▸ **Problem to work on**: Set down the records once more, please, exactly and with the pictures left out.

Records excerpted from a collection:
* * *
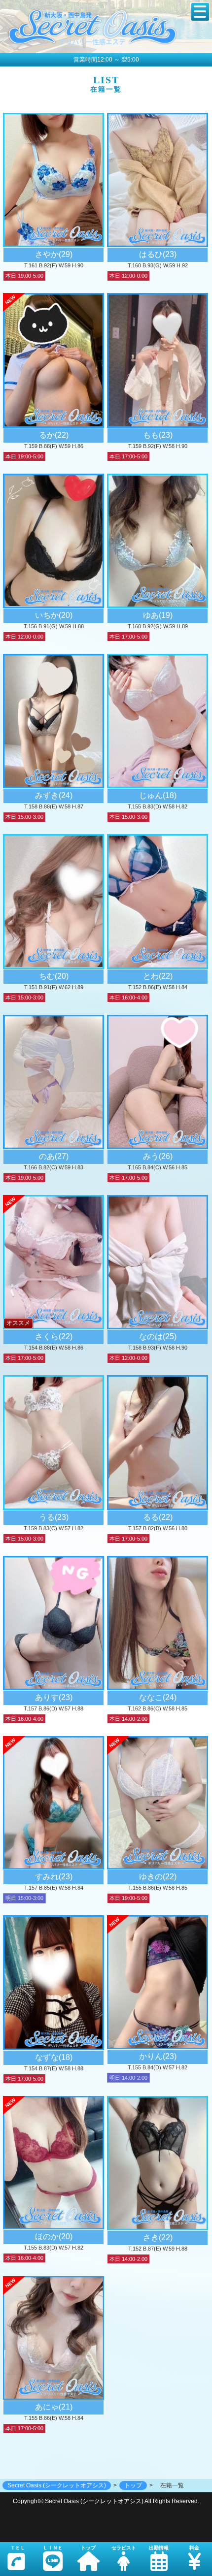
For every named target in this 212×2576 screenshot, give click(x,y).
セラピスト (123, 2547)
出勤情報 (159, 2547)
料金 (194, 2547)
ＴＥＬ (17, 2547)
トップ (88, 2547)
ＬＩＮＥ (53, 2547)
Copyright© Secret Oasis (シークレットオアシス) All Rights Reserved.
* * *
▸ **Expected answer**:
For every named target in this 212×2576 screenshot, give click(x,y).
セラピスト (123, 2547)
出勤情報 (159, 2547)
料金 (194, 2547)
ＴＥＬ (17, 2547)
トップ (88, 2547)
ＬＩＮＥ (53, 2547)
Copyright© Secret Oasis (シークレットオアシス) All Rights Reserved.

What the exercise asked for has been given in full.